Development of a multi-epitope vaccine candidate for leishmanial parasites applying immunoinformatics and in vitro approaches.

Leishmaniasis is a neglected tropical disease, and its severity necessitates the development of a potent and efficient vaccine for the disease; however, no human vaccine has yet been approved for clinical use. This study aims to design and evaluate a multi-epitope vaccine against the leishmanial parasite by utilizing helper T-lymphocyte (HTL), cytotoxic T-lymphocyte (CTL), and linear B-lymphocyte (LBL) epitopes from membrane-bound acid phosphatase of Leishmania donovani ( Ld MAcP).

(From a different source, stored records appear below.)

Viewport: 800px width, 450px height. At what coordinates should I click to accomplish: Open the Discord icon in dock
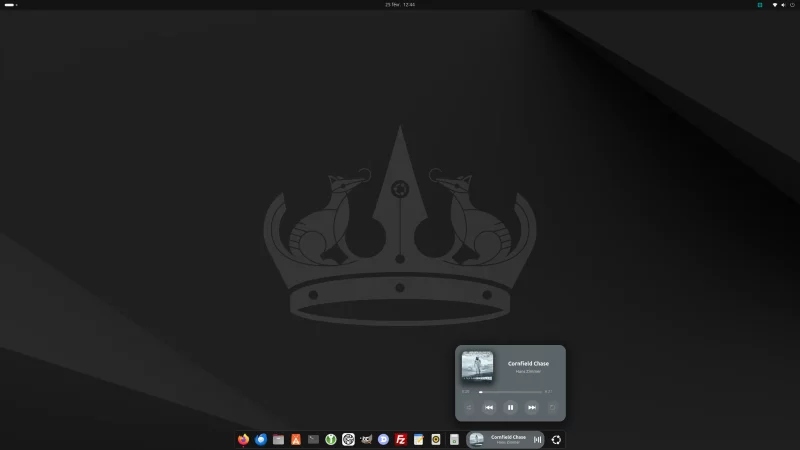tap(383, 439)
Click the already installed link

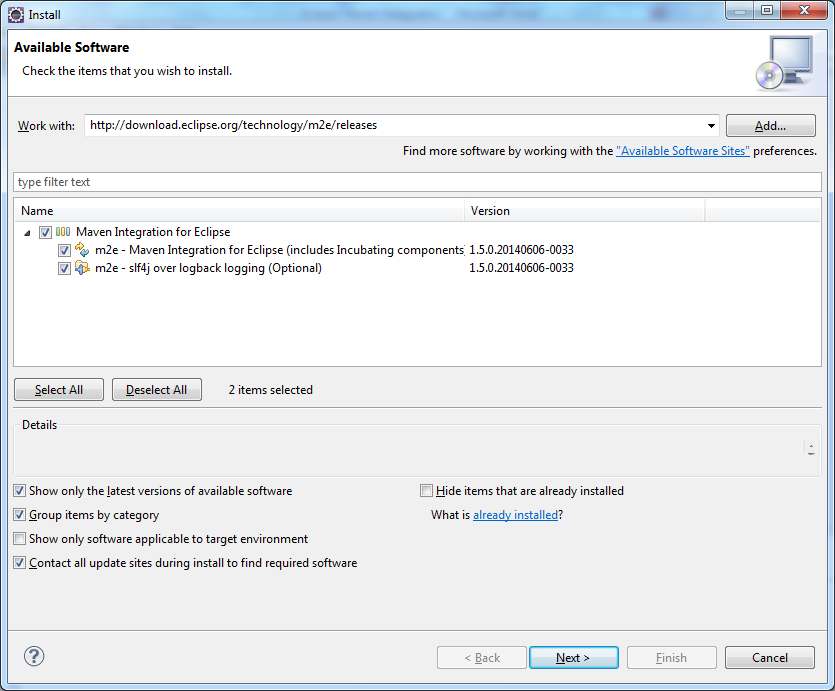516,514

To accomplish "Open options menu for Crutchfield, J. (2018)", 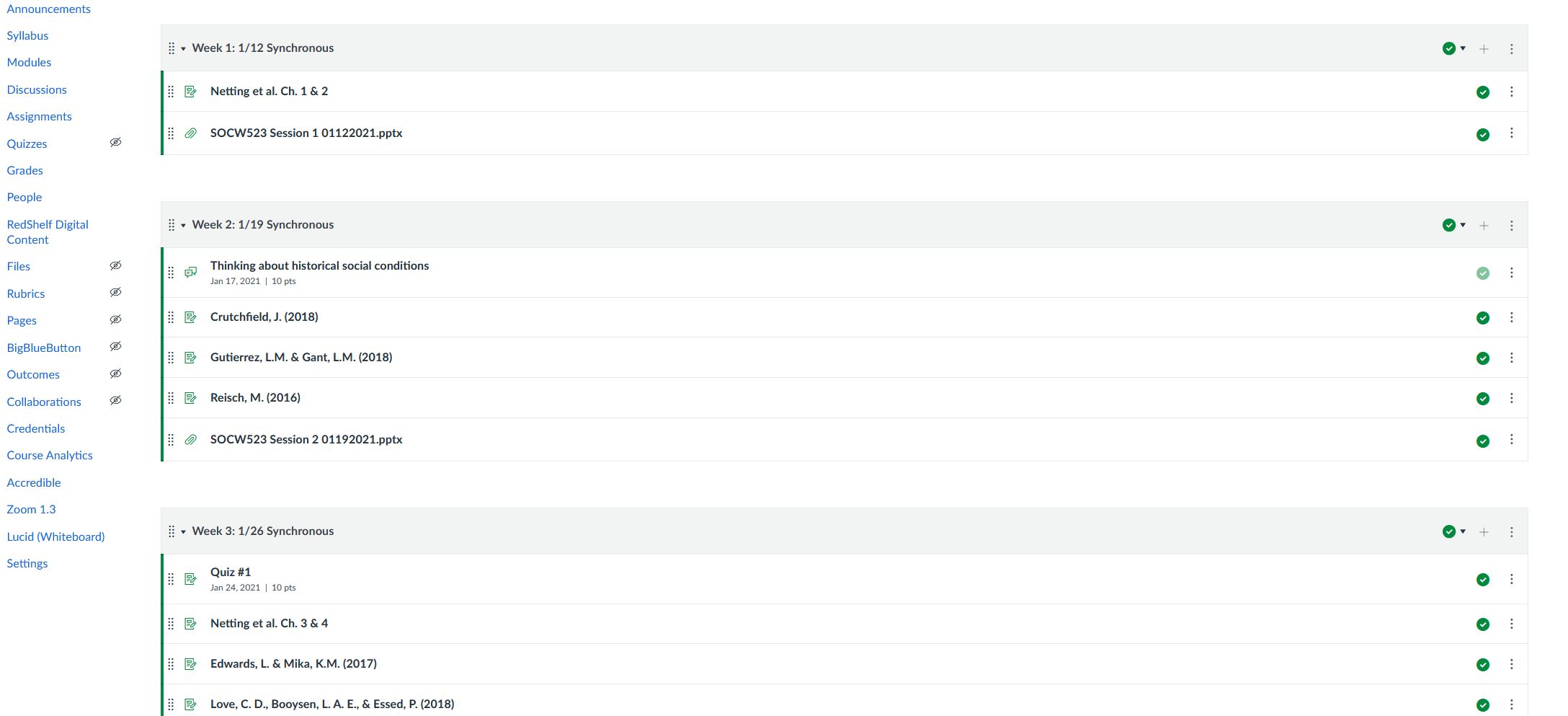I will 1511,318.
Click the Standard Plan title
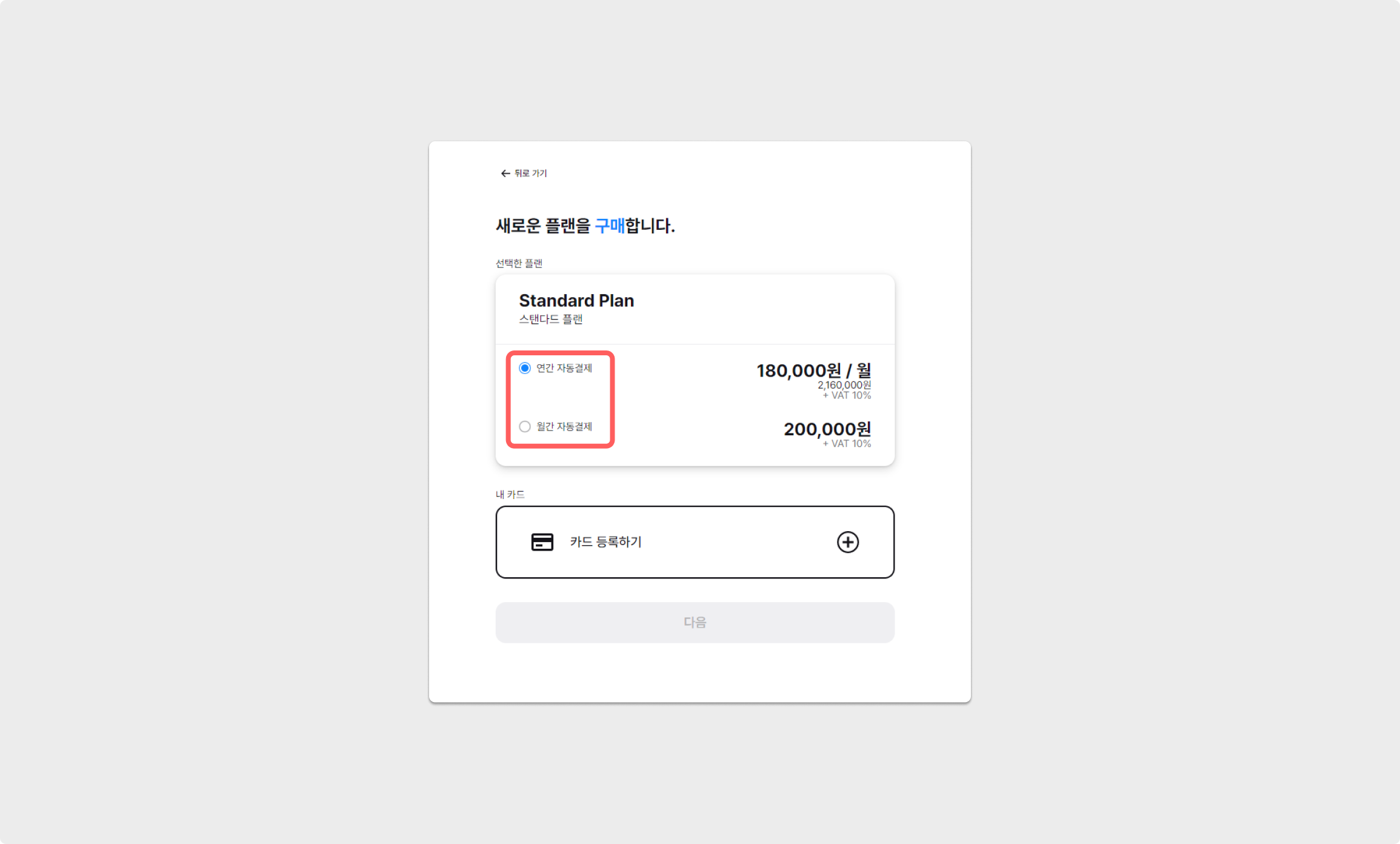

The designed multi-epitope vaccine ( Ld MAPV) was highly antigenic, non-allergenic, and non-toxic, with suitable physicochemical properties. The three-dimensional structure of Ld MAPV was modeled and validated, succeeded by molecular docking and molecular dynamics simulation (MDS) studies that confirmed the high binding affinity and stable interactions between human toll-like receptors and Ld MAPV. In silico disulfide engineering provided improved stability to Ld MAPV, whereas immune simulation displayed the induction of both immune responses, i.e., antibody and cell-mediated immune responses, with a rise in cytokines. Furthermore, Ld MAPV sequence was codon optimized and cloned into the pET-28a vector, followed by its expression in a bacterial host. The recombinant protein was purified using affinity chromatography and subjected to determine its effect on cytotoxicity, cytokines, and nitric oxide generation by mammalian macrophages. Altogether, this report provides a multi-epitope vaccine candidate from a leishmanial protein participating in parasitic virulence that has shown its potency to be a promising vaccine candidate against leishmanial parasites.